**Exercise objective:**
With pictures left out, retype exactly the lines from the one containing "Task: Click the Khả dụng: 0 đ balance badge" through the final line of the entries.

**Dataset content:**
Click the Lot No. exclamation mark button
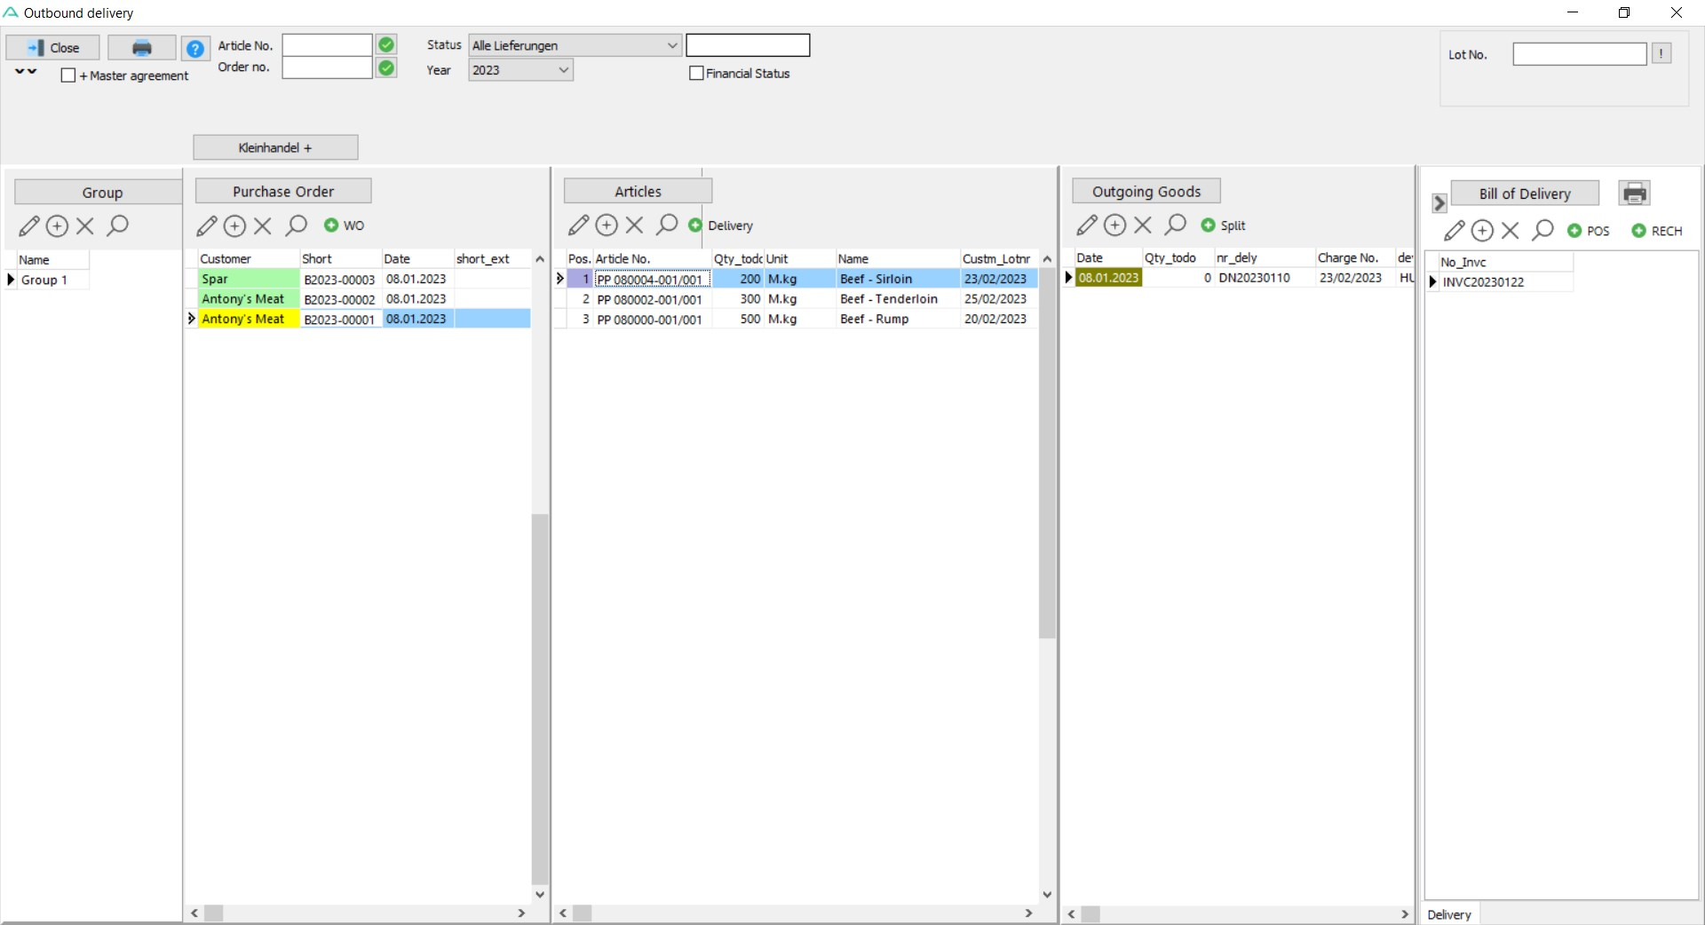(1661, 54)
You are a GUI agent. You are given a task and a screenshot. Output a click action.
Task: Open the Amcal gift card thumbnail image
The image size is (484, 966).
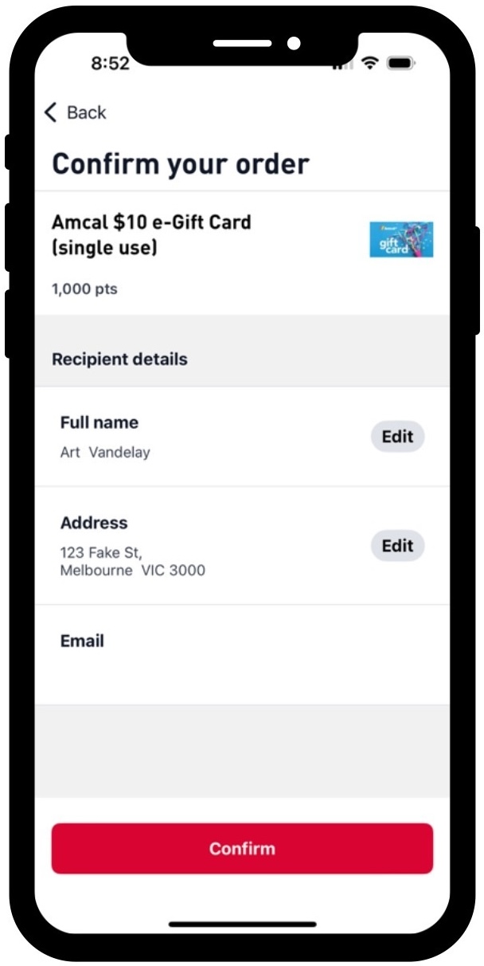tap(401, 239)
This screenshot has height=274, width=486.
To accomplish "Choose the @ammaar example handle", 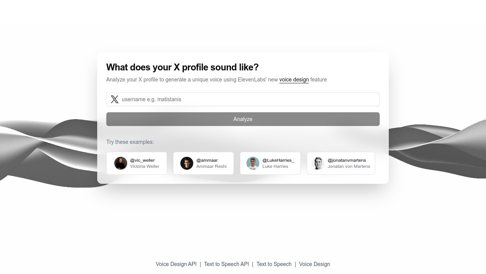I will pos(207,160).
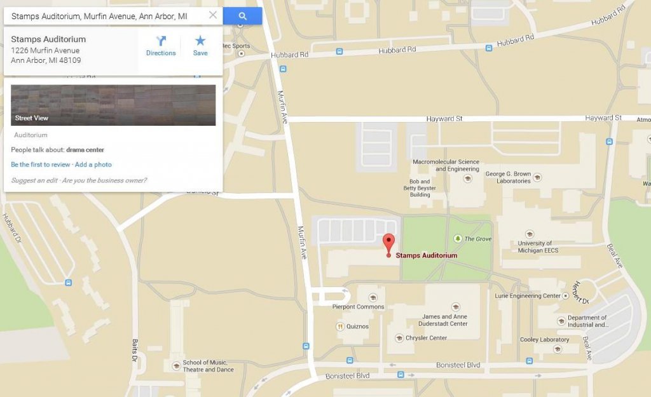Viewport: 651px width, 397px height.
Task: Click George G. Brown Laboratories icon
Action: coord(537,178)
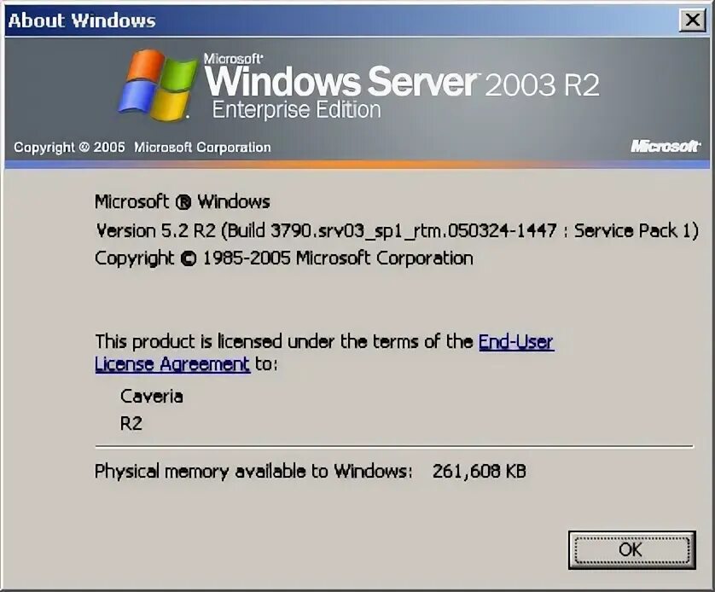
Task: Click the banner copyright 2005 text
Action: pos(142,148)
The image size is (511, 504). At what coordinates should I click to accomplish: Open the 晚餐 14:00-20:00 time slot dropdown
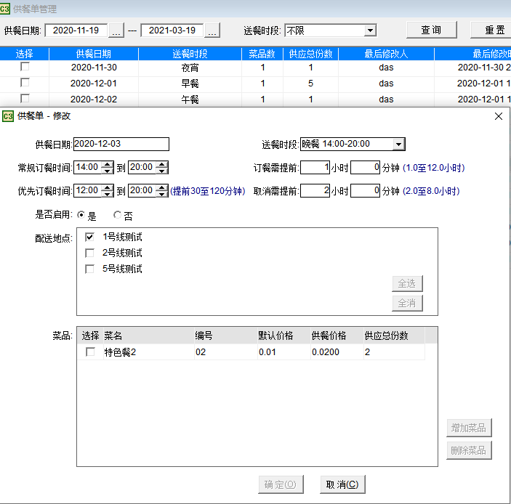pos(398,145)
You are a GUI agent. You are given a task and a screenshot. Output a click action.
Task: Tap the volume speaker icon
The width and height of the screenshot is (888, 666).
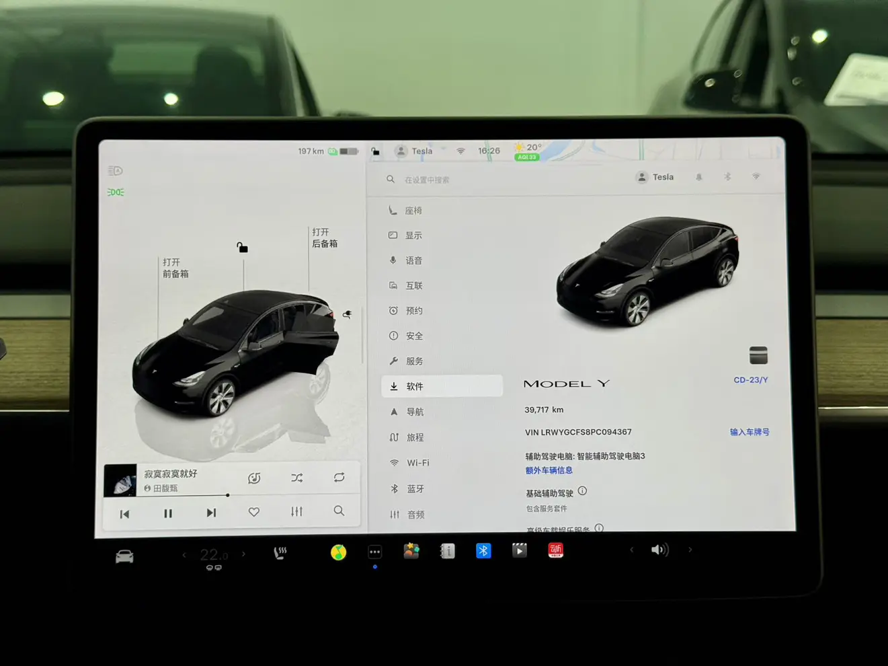click(659, 550)
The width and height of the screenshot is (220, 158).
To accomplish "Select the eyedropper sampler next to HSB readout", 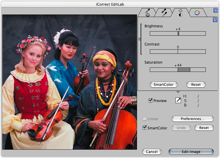I will click(178, 101).
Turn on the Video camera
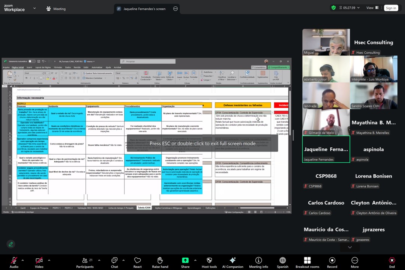 pos(39,261)
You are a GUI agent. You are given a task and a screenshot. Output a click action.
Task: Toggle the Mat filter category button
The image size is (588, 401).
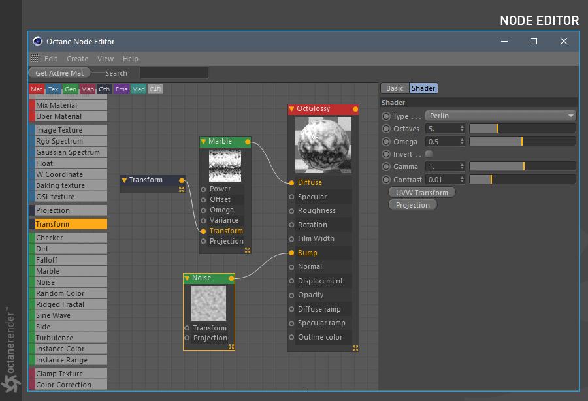pyautogui.click(x=37, y=89)
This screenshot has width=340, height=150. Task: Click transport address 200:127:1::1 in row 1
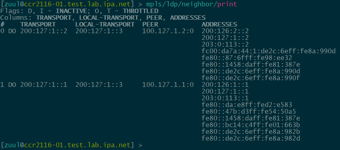pyautogui.click(x=44, y=84)
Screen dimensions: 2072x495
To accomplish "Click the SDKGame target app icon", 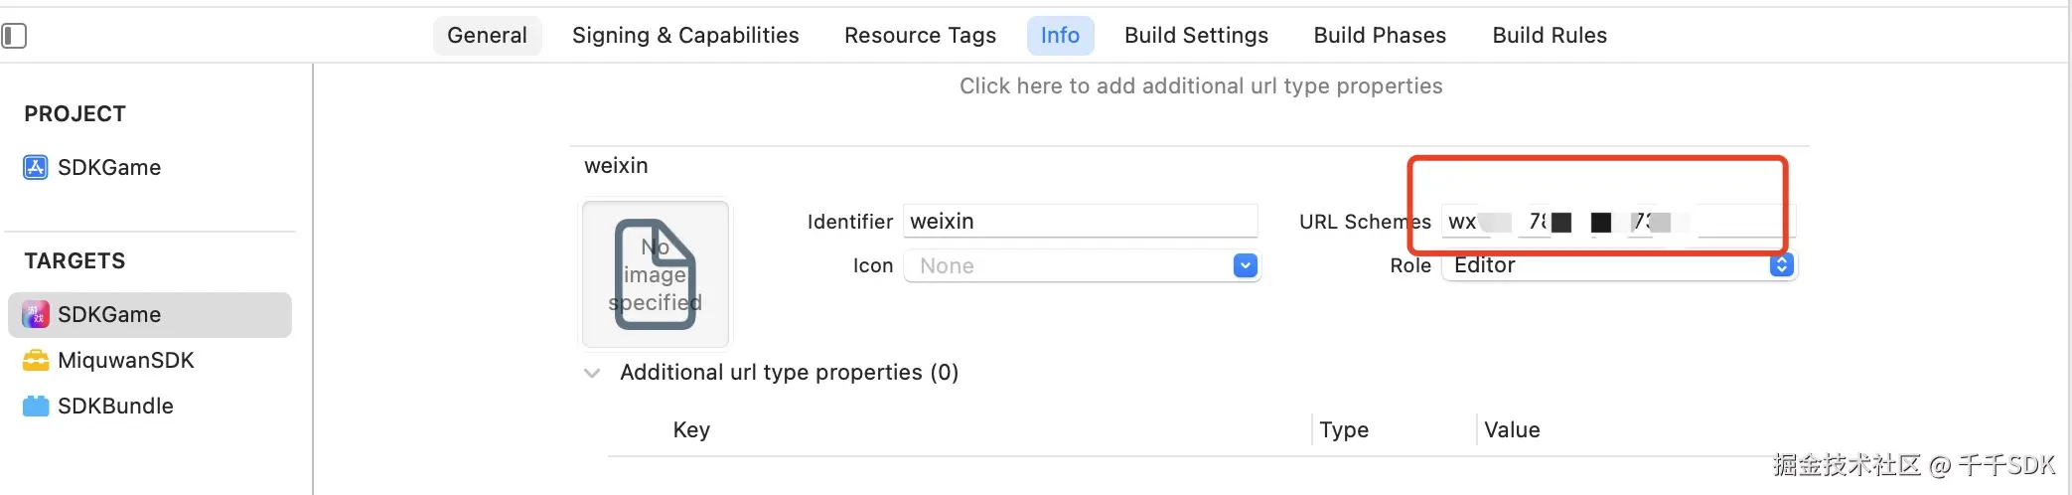I will click(x=36, y=315).
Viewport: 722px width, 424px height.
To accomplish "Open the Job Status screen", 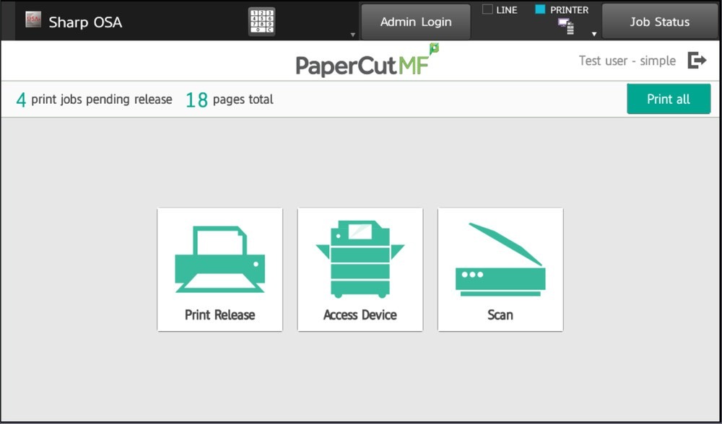I will (x=659, y=22).
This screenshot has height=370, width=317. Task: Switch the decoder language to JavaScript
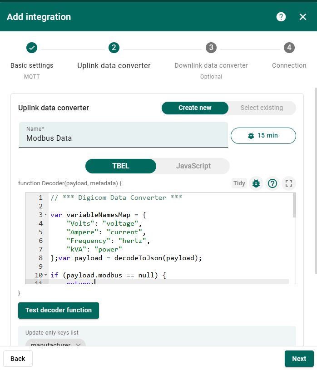(193, 166)
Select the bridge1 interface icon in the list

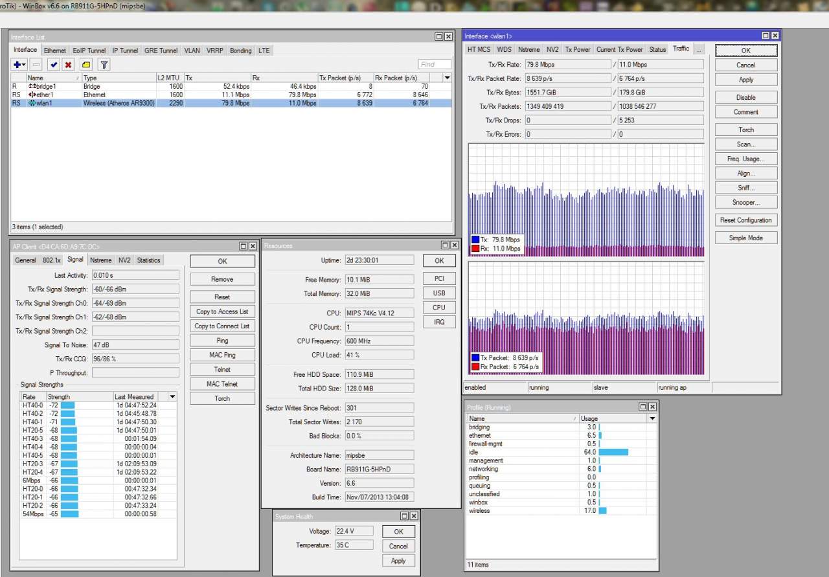pos(32,86)
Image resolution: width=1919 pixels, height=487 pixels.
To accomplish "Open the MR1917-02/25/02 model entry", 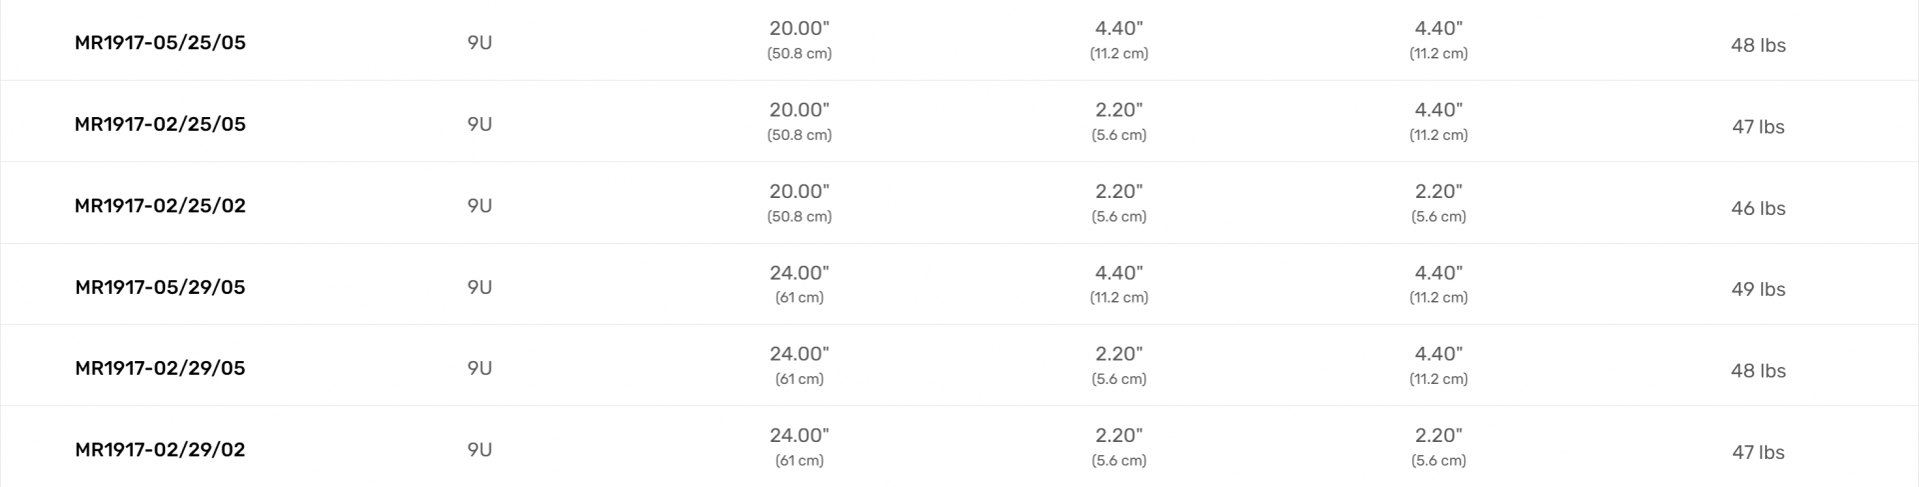I will (x=160, y=206).

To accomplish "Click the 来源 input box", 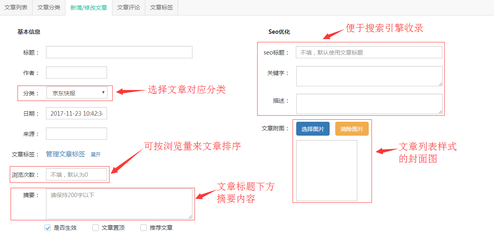I will pos(77,134).
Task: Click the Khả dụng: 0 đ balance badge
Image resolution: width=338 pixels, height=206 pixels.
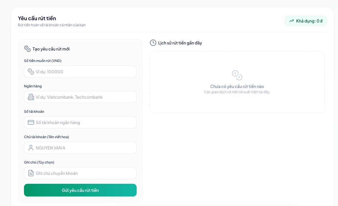Action: (x=306, y=21)
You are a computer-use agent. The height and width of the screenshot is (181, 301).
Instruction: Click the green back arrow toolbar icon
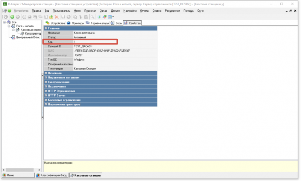12,17
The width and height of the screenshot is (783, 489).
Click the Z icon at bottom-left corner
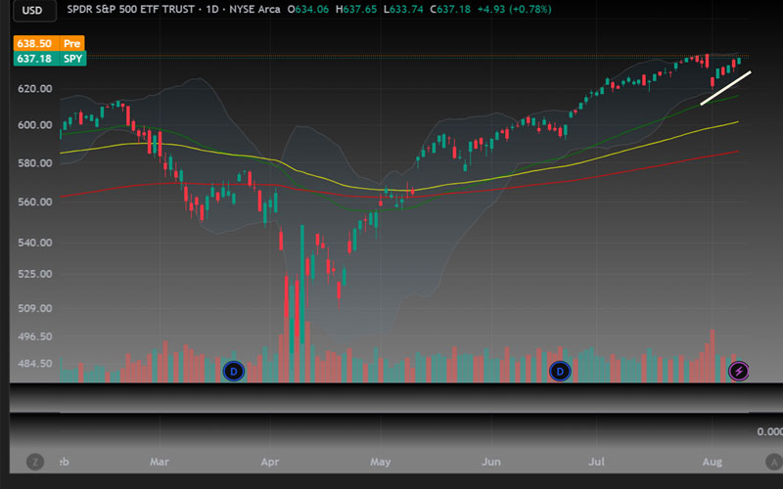[x=36, y=461]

**Solution to the problem:**
Task: Click the Khả dụng: 0 đ balance badge
Image resolution: width=338 pixels, height=206 pixels.
Action: (x=306, y=21)
You are a computer-use agent. The height and width of the screenshot is (181, 301).
Instruction: Click the green back arrow toolbar icon
12,17
The width and height of the screenshot is (783, 489).
Click the Z icon at bottom-left corner
[x=36, y=461]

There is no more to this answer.